El primer mojón a cruzar fue la permanencia y lo consiguió de manera holgada, incluso varias fechas antes del epílogo y sin sufrimiento. Anoche ganó y se metió en un torneo internacional.

Domingo 18 de Mayo de 2014

Nunca hay que olvidarse cuál fue el punto de partida para evaluar hasta dónde se llegó. Y en este razonamiento no hay dudas de que la campaña global del Canalla cumplió ampliamente las expectativas. Porque, no sin pasar algunos sofocones y con una irregularidad constante en el nivel de juego, fue enhebrando una tras otra las metas de una hoja de ruta sólida desde los números. Luego de tres temporadas en la B Nacional volvió a la máxima categoría y se readaptó de manera inmediata. No fue menos que nadie y con aciertos y errores le dio trabajo a todos los adversarios, más allá del circunstancial resultado final. El primer mojón a cruzar fue la permanencia y lo consiguió de manera holgada, incluso varias fechas antes del epílogo y sin sufrimiento. Y la yapa fue el pasaporte que obtuvo anoche para meterse nuevamente en un torneo internacional como la Copa Sudamericana. Por eso la despedida con victoria ante Argentinos le puso el moño a una buena performance general de la alineación de Miguel Angel Russo. La felicidad de los jugadores al término del encuentro y la alegría que bajaba desde los cuatro costados de un Gigante repleto sintetizaron que se cumplió la misión en todos los ítems. Central pudo cruzar la frontera. Claro que tras el cotejo uno de los máximos referentes como Jesús Méndez anunció que se va del club y eso generó nostalgia en la zona de vestuarios.

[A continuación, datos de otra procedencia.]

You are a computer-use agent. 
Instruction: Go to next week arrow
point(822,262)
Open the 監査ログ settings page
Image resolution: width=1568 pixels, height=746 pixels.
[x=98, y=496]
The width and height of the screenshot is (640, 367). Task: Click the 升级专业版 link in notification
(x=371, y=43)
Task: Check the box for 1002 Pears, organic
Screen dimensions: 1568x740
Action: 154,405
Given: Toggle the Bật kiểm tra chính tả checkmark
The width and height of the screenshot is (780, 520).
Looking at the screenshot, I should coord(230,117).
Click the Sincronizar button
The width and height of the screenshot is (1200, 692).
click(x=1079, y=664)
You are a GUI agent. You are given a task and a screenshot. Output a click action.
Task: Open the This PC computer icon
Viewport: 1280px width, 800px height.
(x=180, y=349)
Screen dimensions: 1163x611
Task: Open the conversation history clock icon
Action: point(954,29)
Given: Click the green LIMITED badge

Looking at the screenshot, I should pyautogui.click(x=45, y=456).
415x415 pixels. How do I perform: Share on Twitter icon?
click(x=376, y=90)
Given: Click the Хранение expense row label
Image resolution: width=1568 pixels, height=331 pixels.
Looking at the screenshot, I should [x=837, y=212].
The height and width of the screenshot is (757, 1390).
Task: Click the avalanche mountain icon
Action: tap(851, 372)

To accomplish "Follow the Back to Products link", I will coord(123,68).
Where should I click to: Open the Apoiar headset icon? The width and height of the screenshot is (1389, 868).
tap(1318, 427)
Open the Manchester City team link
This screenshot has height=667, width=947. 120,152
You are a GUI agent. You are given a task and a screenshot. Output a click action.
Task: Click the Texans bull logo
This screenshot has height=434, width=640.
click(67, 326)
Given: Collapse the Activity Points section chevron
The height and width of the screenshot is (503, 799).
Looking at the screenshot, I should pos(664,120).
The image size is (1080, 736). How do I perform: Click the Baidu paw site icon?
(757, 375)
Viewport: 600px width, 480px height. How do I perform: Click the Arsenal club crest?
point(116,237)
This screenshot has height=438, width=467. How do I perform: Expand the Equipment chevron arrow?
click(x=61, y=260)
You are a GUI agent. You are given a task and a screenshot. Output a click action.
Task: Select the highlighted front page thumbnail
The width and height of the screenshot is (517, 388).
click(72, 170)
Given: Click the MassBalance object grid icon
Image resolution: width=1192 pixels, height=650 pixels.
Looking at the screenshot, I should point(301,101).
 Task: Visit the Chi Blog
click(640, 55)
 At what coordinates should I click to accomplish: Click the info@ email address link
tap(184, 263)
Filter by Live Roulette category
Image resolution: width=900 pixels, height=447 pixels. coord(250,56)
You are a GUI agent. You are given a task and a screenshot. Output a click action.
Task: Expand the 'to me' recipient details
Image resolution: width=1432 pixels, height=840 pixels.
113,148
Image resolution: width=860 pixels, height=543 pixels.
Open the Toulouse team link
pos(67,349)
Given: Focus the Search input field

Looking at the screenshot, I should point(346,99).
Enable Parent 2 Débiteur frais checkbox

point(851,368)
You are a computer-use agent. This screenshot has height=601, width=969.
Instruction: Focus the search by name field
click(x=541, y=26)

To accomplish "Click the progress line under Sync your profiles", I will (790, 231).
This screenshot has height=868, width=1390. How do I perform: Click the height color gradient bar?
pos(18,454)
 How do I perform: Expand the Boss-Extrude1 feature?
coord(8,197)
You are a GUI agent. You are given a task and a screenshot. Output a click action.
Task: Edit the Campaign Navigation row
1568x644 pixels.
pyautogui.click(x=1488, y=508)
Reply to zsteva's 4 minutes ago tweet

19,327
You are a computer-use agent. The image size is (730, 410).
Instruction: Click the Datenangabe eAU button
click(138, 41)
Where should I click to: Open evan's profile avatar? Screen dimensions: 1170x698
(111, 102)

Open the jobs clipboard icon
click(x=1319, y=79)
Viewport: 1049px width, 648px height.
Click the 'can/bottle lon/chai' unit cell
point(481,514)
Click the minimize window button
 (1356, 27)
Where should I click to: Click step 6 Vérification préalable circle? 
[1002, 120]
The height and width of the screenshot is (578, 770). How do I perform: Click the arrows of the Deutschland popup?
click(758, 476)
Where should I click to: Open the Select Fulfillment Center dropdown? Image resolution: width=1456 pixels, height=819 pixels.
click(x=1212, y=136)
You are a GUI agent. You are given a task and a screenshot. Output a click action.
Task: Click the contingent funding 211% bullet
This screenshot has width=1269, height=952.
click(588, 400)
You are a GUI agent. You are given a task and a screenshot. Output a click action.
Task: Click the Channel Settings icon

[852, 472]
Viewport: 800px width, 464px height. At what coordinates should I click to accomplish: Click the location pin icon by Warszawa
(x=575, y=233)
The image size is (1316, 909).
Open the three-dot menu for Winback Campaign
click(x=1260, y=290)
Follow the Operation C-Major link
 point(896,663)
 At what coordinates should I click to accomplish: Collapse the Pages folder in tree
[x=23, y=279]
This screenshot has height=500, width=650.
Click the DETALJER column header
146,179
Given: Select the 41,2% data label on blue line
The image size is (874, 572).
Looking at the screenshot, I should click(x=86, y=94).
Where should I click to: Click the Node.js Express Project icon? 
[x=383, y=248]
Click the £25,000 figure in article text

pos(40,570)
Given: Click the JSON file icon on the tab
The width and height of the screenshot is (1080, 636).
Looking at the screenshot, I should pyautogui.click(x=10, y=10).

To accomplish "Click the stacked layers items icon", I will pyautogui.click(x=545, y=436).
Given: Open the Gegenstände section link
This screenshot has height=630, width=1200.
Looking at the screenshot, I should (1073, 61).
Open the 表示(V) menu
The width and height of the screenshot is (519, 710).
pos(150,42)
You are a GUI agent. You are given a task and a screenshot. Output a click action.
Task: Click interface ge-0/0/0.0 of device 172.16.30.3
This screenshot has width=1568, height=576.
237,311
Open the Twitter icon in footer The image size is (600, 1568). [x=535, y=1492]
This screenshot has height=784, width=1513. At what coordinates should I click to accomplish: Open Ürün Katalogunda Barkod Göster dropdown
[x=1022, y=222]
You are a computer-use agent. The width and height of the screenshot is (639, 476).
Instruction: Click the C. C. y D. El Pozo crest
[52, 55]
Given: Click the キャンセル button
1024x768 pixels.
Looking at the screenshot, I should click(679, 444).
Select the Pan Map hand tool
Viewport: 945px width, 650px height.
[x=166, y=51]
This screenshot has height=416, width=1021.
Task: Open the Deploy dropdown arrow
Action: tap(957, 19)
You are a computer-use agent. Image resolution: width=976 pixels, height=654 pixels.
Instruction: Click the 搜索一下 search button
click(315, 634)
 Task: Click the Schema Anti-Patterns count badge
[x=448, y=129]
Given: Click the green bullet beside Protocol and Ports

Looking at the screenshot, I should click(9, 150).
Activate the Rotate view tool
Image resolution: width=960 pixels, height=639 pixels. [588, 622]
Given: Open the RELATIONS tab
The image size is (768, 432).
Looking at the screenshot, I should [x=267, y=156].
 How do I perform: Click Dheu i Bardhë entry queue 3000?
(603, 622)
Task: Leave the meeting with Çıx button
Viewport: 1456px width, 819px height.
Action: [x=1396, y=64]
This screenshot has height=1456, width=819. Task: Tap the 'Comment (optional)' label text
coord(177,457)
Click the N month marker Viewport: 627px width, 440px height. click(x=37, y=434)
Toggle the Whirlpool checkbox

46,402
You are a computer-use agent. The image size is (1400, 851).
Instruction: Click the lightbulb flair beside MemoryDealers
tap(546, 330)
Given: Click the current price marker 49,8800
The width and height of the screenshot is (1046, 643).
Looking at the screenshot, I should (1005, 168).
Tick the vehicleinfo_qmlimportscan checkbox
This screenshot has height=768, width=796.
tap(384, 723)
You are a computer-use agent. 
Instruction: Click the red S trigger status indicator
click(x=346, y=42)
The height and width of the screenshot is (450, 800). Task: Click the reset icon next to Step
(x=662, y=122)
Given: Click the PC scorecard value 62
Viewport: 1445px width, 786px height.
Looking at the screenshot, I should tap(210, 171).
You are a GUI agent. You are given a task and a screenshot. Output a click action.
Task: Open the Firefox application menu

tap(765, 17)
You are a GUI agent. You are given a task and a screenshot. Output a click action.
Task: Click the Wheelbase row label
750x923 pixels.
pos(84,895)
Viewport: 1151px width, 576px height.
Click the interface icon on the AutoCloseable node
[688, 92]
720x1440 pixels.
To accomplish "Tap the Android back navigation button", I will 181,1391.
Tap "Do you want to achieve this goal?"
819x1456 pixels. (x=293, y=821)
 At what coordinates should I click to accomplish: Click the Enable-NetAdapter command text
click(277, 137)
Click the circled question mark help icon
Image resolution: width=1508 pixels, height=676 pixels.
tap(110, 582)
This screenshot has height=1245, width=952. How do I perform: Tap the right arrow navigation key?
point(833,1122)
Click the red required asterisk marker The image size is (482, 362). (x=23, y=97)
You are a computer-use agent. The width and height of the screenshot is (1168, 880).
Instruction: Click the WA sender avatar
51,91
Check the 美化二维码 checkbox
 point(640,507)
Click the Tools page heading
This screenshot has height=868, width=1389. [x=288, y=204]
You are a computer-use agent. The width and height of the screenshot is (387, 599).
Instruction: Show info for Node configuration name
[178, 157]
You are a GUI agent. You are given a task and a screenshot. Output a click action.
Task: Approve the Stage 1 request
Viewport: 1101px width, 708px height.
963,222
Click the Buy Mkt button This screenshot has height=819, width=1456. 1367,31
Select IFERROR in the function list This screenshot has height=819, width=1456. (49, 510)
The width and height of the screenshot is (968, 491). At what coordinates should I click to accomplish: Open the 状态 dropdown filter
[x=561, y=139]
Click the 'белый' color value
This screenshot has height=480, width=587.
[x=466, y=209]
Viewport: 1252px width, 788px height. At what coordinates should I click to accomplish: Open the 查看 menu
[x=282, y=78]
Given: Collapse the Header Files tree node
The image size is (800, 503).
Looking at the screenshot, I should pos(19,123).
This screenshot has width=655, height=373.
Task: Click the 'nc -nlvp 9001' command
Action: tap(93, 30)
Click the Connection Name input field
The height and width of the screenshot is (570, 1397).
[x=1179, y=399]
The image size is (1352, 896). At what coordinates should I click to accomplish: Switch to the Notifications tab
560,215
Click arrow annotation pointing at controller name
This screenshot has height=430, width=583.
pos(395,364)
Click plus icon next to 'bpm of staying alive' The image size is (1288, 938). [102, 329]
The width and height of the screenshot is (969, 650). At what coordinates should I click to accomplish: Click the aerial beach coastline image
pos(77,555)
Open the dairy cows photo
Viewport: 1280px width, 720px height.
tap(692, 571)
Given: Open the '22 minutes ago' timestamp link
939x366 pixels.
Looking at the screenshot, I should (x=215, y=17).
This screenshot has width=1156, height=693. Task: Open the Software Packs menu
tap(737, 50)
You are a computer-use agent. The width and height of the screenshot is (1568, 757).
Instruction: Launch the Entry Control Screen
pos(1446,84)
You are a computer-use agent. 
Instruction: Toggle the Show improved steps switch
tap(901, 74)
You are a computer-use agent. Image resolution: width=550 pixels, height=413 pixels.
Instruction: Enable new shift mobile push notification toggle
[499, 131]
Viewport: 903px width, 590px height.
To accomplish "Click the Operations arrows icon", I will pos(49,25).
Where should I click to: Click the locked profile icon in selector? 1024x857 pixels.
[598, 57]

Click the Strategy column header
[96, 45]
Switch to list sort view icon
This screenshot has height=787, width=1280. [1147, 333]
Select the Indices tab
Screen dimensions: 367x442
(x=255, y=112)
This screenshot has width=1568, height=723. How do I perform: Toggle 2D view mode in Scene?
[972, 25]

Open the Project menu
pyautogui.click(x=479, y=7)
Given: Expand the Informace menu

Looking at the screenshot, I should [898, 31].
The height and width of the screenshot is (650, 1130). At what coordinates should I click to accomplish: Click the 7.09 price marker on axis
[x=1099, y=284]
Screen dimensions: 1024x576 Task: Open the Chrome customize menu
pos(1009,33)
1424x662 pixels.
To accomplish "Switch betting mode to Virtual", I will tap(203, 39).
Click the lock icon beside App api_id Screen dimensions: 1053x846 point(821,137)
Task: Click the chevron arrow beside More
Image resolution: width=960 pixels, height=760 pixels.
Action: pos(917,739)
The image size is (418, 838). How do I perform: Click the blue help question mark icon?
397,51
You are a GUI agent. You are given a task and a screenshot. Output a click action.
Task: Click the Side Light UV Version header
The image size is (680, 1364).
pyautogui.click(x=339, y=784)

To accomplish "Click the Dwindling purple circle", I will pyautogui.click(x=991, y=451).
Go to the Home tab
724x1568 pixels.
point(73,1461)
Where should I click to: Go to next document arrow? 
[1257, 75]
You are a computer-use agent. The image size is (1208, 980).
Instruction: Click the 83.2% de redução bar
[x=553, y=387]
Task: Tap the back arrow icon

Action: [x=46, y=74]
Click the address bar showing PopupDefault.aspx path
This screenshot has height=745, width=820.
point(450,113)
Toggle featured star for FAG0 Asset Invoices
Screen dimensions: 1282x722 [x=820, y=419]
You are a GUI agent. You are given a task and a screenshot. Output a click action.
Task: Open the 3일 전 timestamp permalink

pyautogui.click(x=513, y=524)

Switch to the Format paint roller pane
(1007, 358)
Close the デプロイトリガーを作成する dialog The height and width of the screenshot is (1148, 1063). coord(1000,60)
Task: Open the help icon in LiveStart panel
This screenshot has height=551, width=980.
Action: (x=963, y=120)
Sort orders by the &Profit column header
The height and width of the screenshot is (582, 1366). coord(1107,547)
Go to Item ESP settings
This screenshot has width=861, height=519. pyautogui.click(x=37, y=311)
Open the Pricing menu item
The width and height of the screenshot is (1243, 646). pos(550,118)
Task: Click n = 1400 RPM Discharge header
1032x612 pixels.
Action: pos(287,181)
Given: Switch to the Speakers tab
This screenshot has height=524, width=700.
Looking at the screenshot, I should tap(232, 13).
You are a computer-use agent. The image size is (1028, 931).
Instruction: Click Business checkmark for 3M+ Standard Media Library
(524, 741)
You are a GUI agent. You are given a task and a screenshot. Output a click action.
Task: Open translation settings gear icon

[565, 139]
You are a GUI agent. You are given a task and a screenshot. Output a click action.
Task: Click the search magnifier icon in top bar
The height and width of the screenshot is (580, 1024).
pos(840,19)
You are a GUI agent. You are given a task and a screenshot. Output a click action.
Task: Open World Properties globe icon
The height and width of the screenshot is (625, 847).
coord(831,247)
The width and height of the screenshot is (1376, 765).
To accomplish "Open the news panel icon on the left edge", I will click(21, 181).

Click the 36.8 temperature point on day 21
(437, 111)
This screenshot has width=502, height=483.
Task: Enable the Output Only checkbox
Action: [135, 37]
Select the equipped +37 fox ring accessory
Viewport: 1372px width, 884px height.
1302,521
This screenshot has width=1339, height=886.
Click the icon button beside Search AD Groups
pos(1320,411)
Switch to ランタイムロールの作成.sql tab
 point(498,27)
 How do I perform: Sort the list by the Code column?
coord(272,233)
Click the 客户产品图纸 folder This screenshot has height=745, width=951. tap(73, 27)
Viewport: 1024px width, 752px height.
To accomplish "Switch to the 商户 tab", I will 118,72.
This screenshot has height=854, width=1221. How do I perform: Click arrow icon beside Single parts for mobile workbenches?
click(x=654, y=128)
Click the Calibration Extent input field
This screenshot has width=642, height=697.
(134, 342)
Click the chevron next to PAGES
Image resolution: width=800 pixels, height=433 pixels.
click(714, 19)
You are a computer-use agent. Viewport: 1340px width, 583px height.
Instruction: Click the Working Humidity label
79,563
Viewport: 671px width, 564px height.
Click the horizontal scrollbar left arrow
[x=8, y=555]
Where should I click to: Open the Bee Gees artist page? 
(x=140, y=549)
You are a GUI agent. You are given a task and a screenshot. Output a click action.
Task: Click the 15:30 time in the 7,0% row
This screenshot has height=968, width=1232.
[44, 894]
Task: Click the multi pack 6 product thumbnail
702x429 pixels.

   El golazo de Jesús Méndez y la impecable definición de Franco Niell en la primera mitad simplificaron todo. Porque en un par de estocadas el Canalla plantó la bandera del protagonismo y le sacó dos goles de ventaja a un equipo que intentó siempre ser prolijo. De allí en más Central sintió que tenía en el bolsillo la recompensa que salió a buscar, que necesitaba para coronar la buena temporada. Pero si a Central todo le costó muchísimo a lo largo del año, por qué ayer iba a ser la excepción. En el complemento el descuento con el bombazo de Gaspar Iñíguez puso otra vez la adrenalina y los nervios arriba de la mesa. A partir de ahí la última palabra no estuvo escrita y al pasaporte internacional le faltaba un sello más para salir del cajón. Y fue Walter Acuña el que apoyó la huella digital en el sensor para sin más trámite resolver el entuerto. ¿Pero? Otro descuento de Freire reinstaló la incertidumbre.

   Igual finalmente Central logró el objetivo. Es cierto que nada tiene el sabor de ganar un campeonato, pero tras lidiar varias temporadas con evitar el descenso, primero, y luego con la urgencia y el martirio que significó ascender, lo de anoche es al menos un síntoma de vitalidad y protagonismo para una institución y una hinchada que están ávidas de ampliar el horizonte de expectativas y codearse con objetivos importantes.

   La campaña de Central fue rocosa desde los números porque llegó a la línea de 54 unidades, aunque también es oportuno apuntar que el nivel de juego no siempre estuvo aceitado. Es más, al equipo a lo largo del año le costó tener regularidad en la tenencia y administración de la pelota. Incluso el partido de anoche fue un resumen de la campaña, en la que nunca logró nada con facilidad. Pero desde todo punto de vista el balance entre el debe y el haber dio superávit.

   Caranta fue el punto más alto. Hubo buenas apariciones con juveniles como Tomás Berra, Jonás Aguirre y Walter Acuña. Logró victorias en ambos clásicos. Y todo bajo la tutela certera de Miguel Angel Russo. Luego de ocho años, desde la Copa Libertadores 2006, el Canalla se metió en un torneo internacional: la Sudamericana 2014. Salud, Central.